Barajı indirelim diyordu muhalefet. Biz üç farklı seçenek sunduk bu konuda. Partilere yardım dediler. Onda da her parti yüzde 7 alıyordu yüzde 3'e indirdik. Partilerin kapatılmasına bir parti özellikle karşıydı ama Anayasa Paketini görüştüğümüz gün neden meclisi terk edip gitti. Neden kapatılmayı kaldırmak için evet demedi? Bizim içimizden de ihanet edip çekip gidenler oldu. Yoksa şuan bu konu meclisten geçmiş olacaktı. Bir parti toplantısını yapıp nihai kararını verdikten sonra bu görüşün dışına çıkılmaz. Çok istiyorsan gidip bağımsız olursun. Her isteyen her istediğini bir parti bayrağı altında söyleyemez. O partinin belli ilkeleri vardır.

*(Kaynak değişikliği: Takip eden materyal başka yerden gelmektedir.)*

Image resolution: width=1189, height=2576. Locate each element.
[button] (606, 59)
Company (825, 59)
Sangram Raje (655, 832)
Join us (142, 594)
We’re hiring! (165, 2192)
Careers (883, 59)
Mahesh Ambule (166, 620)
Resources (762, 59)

"RUHBAN OKULU BİZİM İÇİN ANLIK MESELESİ"
Biz bu pakette milletimize verdiğimiz sözleri tuttuk. 2.6 milyar liralık gayrimüslimlere ait mülkiyetleri teslim ettik. Ruhban okulu meselesi halledilsin diyenler çıkıyor. Bu mesele bizim için anlık bir mesele. Fakat bazı şeyler isteniyorsa bizimde isteklerimiz var. Atina'daki 3 caminin ibadete açılması için kaç kez söz verdiler. 10 yıldır bizi oyalıyorlar. Biz Büyükada'da ki yetim haneyi hemen onlara mahkeme kararı ile devrettik. Bazı papazları Türk vatandaşlığına da aldık. Fakat bizim isteklerimiz yapılmadı, karşılanmadı. Tüm bunlar karşılığında çıkıp ta ruhban okulu konusu da halledilmeliydi diyorlar. Böyle bir şey yok! Fethiye camisi ve diğer cami ile Batı Trakya'daki kardeşlerimizin başmüftü seçimini birlikte, aynı zamanda yapalım, biz ruhban okulunu da açarız.

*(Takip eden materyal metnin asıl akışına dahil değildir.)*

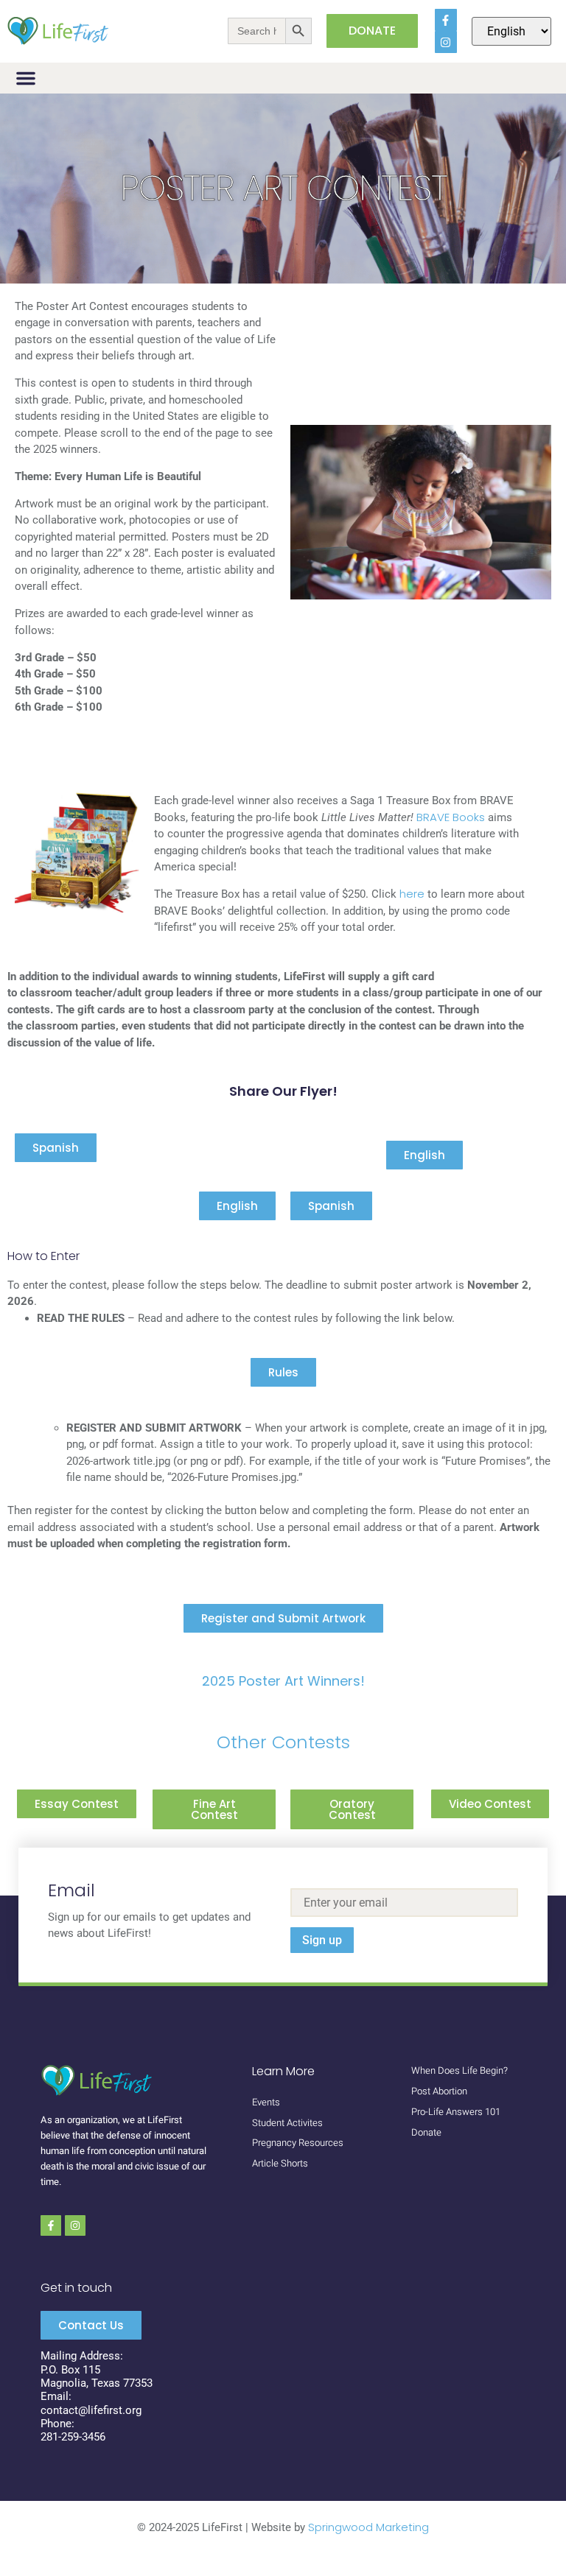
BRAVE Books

“BAŞÖRTÜLÜ KARDEŞLERİME SESLENİYORUM”
Bugün her gün okullarda okutulan "andımız" kaldırıldı. Aynı şekilde kılık kıyafet yönetmeliği ile ilgili konu da resmi gazete de yayınlandı. Ben tüm başörtülü kardeşlerime sesleniyorum. Bu süreci provoke etmeye çalışanlar olabilir. Valiliklerimiz konuyla ilgili uyarıldı, gerekli görüşmeler yapılıyor. Başıörtülü vatandaşlarım bu provokasyonlara oyuna gelmesinler. Bu kısıtlamaların kalkması eşitliğin tesis edilmesidir. 76 milyon arasındaki başıörtülü başıkapalı ayrımcılığını ortadan kaldırıyoruz. Üniversite kapılarında, ikna odalarında onurlarına dokunulan kızlarımızın yaraları elbette kapanmayacak.

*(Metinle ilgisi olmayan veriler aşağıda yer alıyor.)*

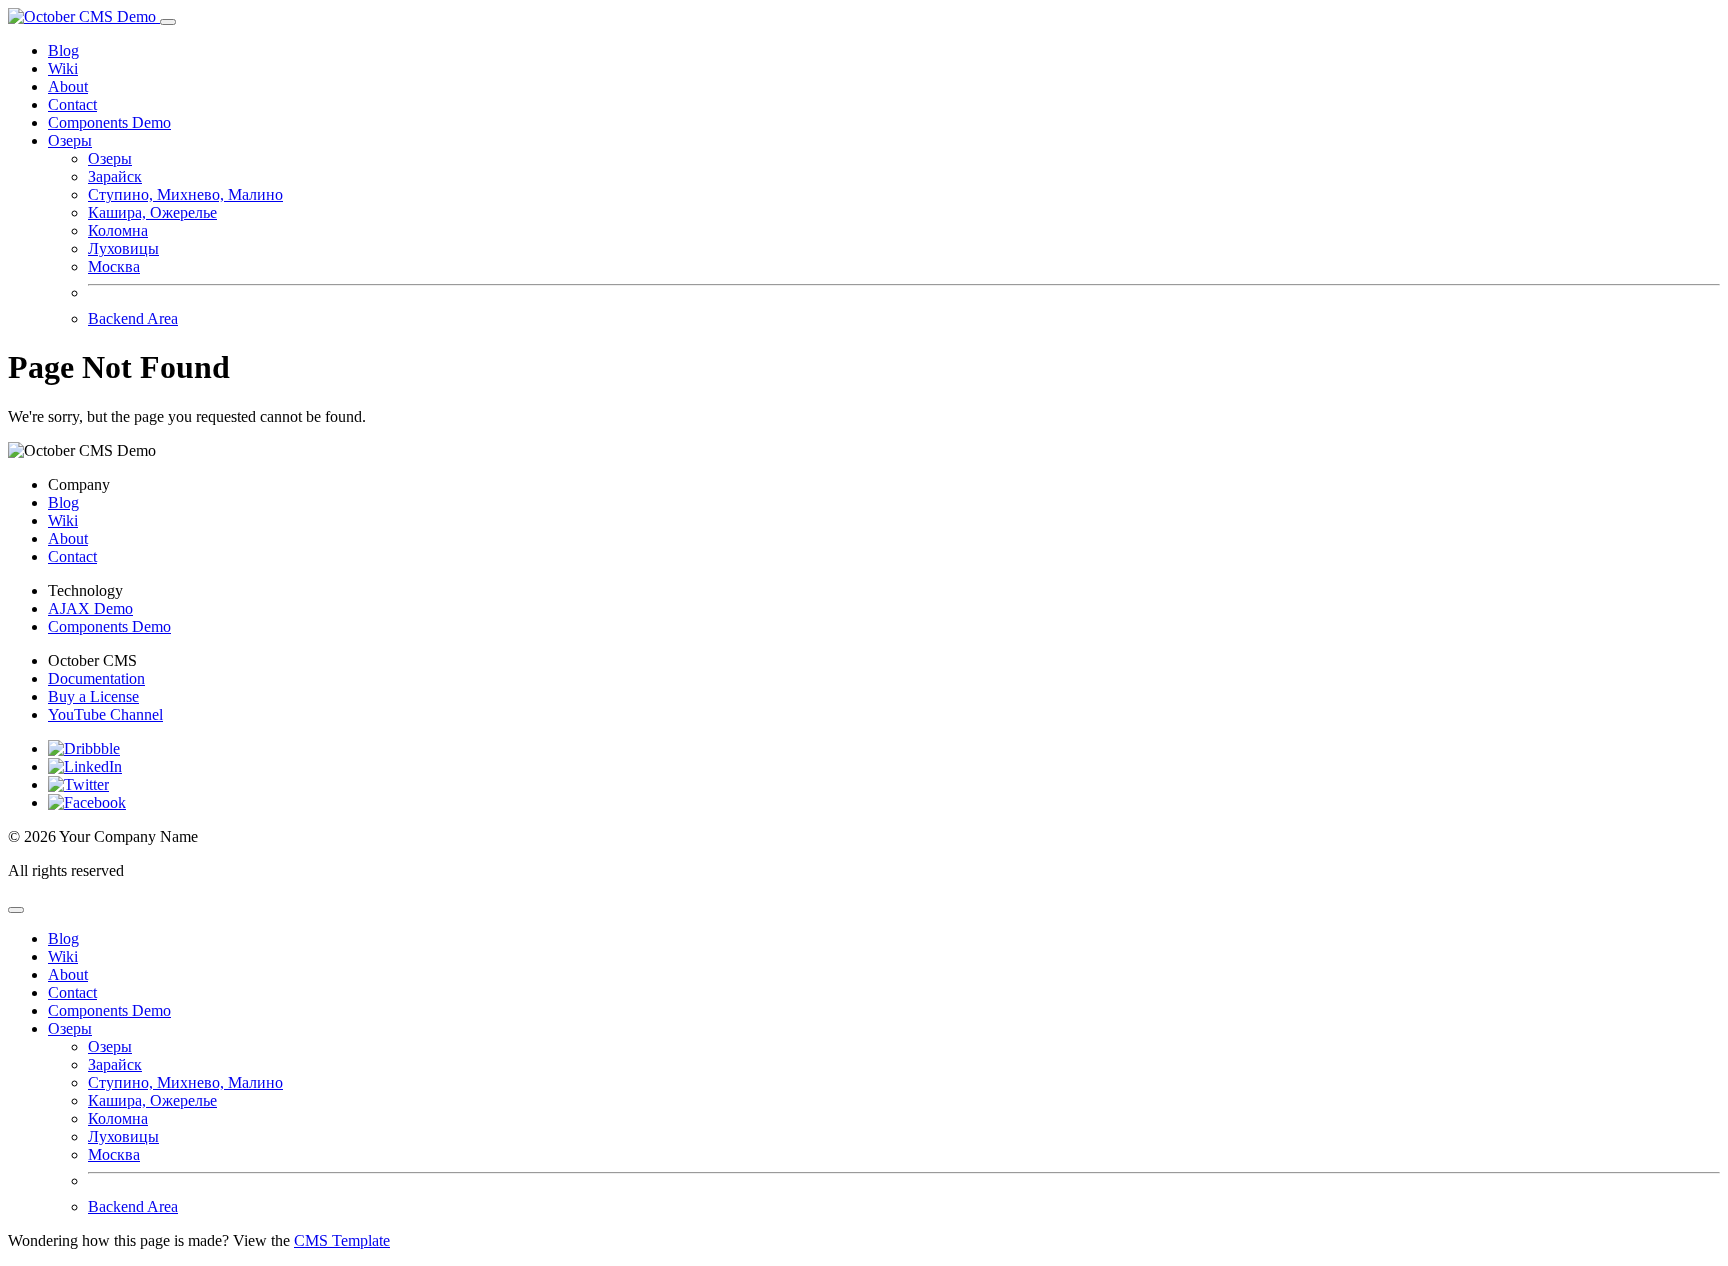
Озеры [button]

"ANDIMIZIN YAZARI TARTIŞMALI BİR İSİM"
Andımızın yazarı Reşit Galip tartışmalı bir isim. Kendisi Türkçe ezan okunduğu dönemde Türkçe ezanı yazan kişiydi. Türk kafataslarını ölçen biriydi. Ant uygulamasının Cumhuriyetimizle uzaktan yakından alakası yoktur. Dünyanın hiç bir ülkesinde böyle bir uygulama yoktur. Sabah çocukların içtimaya dizildiği ayrımcı, kafatasçı sözler söyleyip derse girdiğini göremezsiniz. Her sabah Türküm demekle Türk olunmaz. Sabah okul bahçesinde slogan tekrarlayarak derse girilmez. Bu uygulama soğuk savaş döneminden kalmadır.